The goal of the Collaborative Residency for Artists and Apprentices is to introduce leading

contemporary artists to the transformative medium of hand papermaking and to create a learning environment that establishes a new cohort of master papermakers from among the apprentice-artists who learn and work alongside the contemporary artists. For this first cohort, the Morgan has identified three remarkable artists whose work represents intersections of culture and identity: Diedrick Brackens, Zoë Charlton, and Miguel Aragón. In collaborating with an artist to make paper, the Morgan Conservatory is not only making a custom substrate, but visually activating that substrate so it is uniquely contributing to the overall aesthetic and conceptual qualities of the artist’s work.

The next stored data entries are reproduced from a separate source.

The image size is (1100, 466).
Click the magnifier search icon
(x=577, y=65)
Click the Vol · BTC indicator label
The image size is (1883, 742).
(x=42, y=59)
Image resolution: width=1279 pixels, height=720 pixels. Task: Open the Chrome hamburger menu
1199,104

For more information on other projects included in the NEA’s grant announcement, visit https://oac.ohio.gov/home/news-and-events/all-news/nea-spring-2024.



Meet the Artists

Miguel A. Aragón (b. Juárez, México) lives and works in New York City (USA) and Berlin (Germany); he is an Associate Professor in Printmaking at CUNY College of Staten Island. Aragón has exhibited internationally at venues including the Frances Young Tang Teaching Museum and Art Gallery, Saratoga Springs, NY; Uferhallen, Berlin, Germany and the Society of Northern Alberta Print-Artists, Canada. His awards and residences include NYSCA/NYFA Artist Fellowship; KALA Art Institute, Berkeley, CA; Zygote Press, Cleveland, OH; and Till Richter Museum, Buggenhagen, Germany. Aragón’s work has been published in A Survey of Contemporary Printmaking (Greenville, NC: Wellington B. Gray Gallery, 2012), Peenemünde Project: Geschichte wird Kunst / Imprinting History (Berlin: Edition Braus, 2017) and ¡Printing the Revolution!: The Rise and Impact of Chicano Graphics, 1965 to Now (Washington, DC: Smithsonian American Art Museum; Princeton: in association with Princeton University Press, 2020). His work is held in collections including the Museum of Fine Arts, Boston; National Museum of Mexican Art, Chicago; and Minneapolis Institute of Art.

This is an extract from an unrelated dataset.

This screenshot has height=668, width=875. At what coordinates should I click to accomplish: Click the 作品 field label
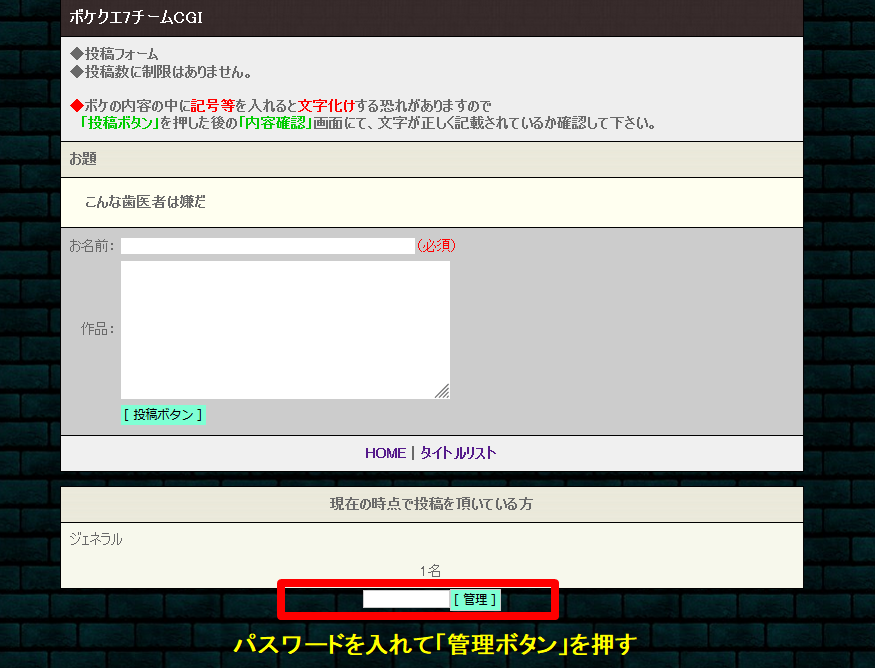(98, 329)
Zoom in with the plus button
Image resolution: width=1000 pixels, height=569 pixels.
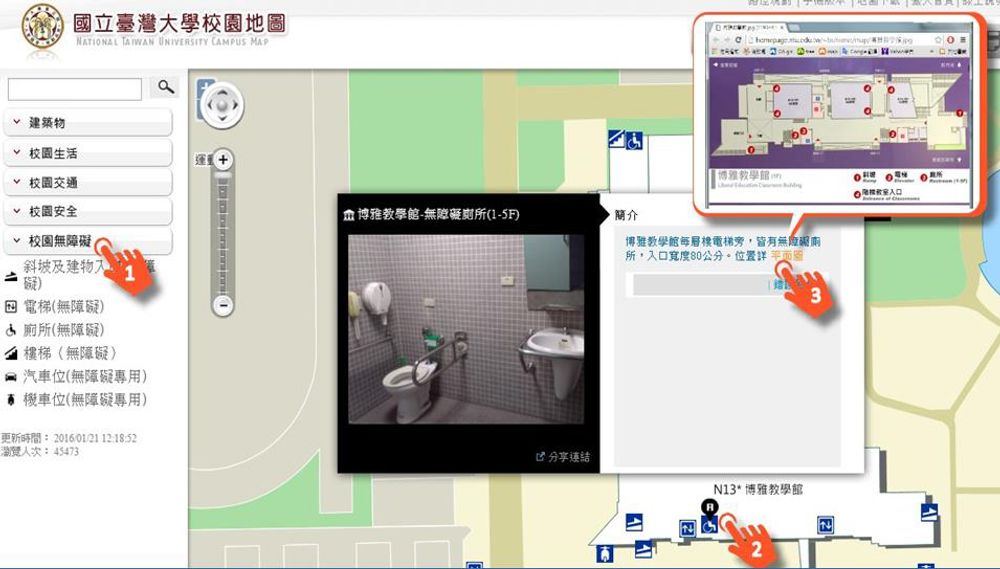click(224, 160)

Diedrick Brackens (b. 1989 in Mexia, Texas) explores the intersections of identity and sociopolitical issues by creating handwoven tapestries that reexamine allegory and narrative through material, autobiography, and the broader themes of African American and queer identity, American history and memory. Brackens’ recent solo shows include his first European show at Kestner Gesellschaft, Hannover, Germany, as well as shows at the Mint Museum, Charlotte, NC, Craft Contemporary, Los Angeles, CA, Blanton Museum of Art, Austin, TX, Oakville Galleries, Ontario, Canada, and the New Museum, New York, NY. He is the recipient of the US Artist Fellowship, 2021, Louis Tiffany Comfort Grant, 2019, Marciano Artadia Award, 2019, and the Studio Museum in Harlem’s Joyce Alexander Wein Artist Prize, 2018.

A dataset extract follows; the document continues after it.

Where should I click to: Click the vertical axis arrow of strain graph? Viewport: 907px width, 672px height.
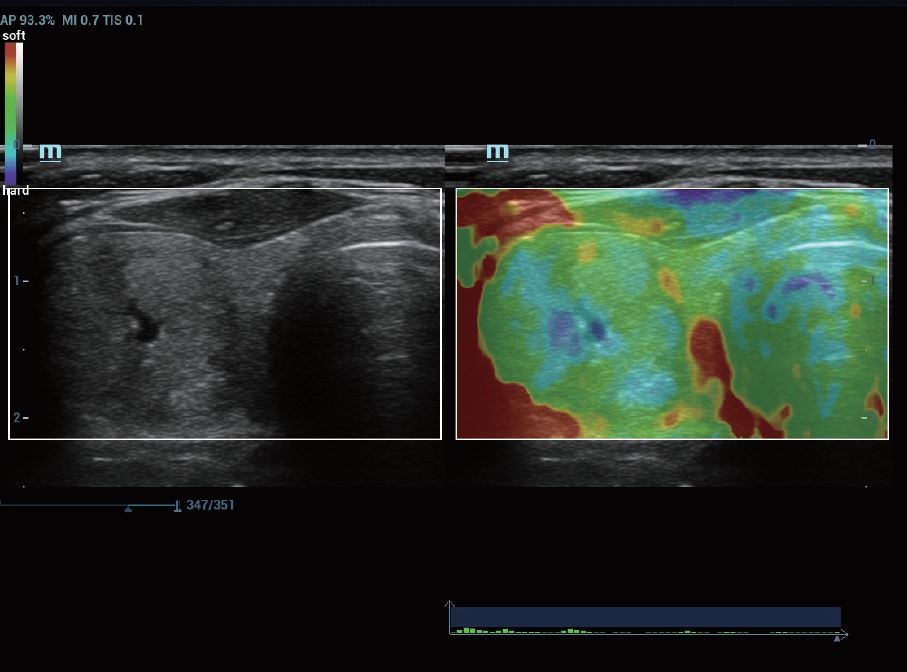pos(450,605)
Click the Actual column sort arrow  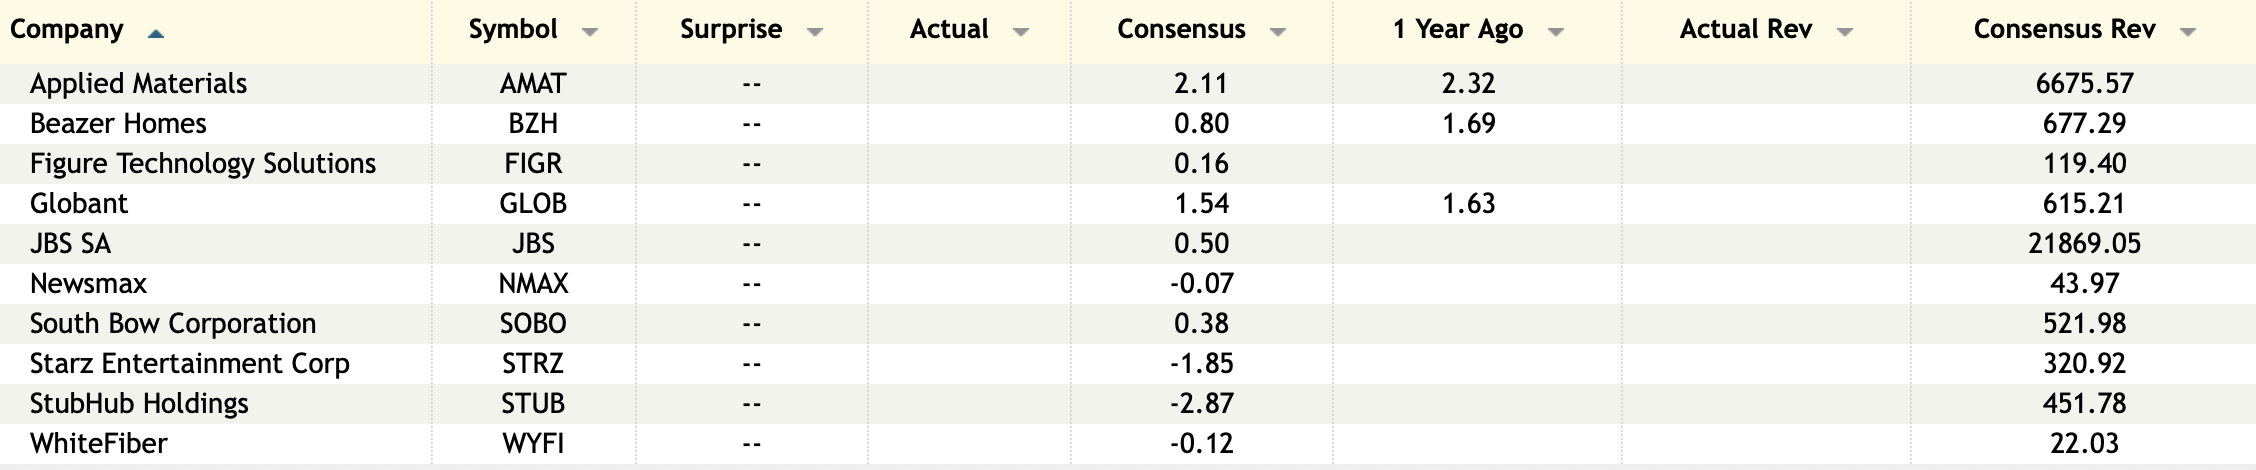(1021, 33)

Zoë Charlton (Baltimore, MD) creates figure drawings, collages, installations, and animations that depict her subject’s relationship to culturally loaded objects and landscapes. Charlton received her MFA degree from the University of Texas at Austin and participated in residencies, including Artpace Residency (TX), McColl Center for Art + Innovation (NC), Ucross Foundation (WY), the Skowhegan School of Painting (ME), and the Patterson Residency at the Creative Alliance (MD). Her work has been included in national and international exhibitions including The Delaware Contemporary (DE), the Harvey B. Gantt Center (NC), Crystal Bridges Museum of American Art (AR), Studio Museum of Harlem (NY), Contemporary Art Museum (TX), the Zacheta National Gallery of Art (Poland), and Haas & Fischer Gallery (Switzerland). She is a recipient of a Pollock-Krasner grant (2012) and a Rubys grant (2014). Museum collections include The Phillips Collection (DC), Crystal Bridges Museum of American Art (AR), Birmingham Museum of Art (AL), and Studio Museum in Harlem (NY). Charlton is a Professor of Art at George Mason University, Fairfax, VA and is a board member at the Washington Project for the Arts (DC) and Threewalls (Chicago, IL).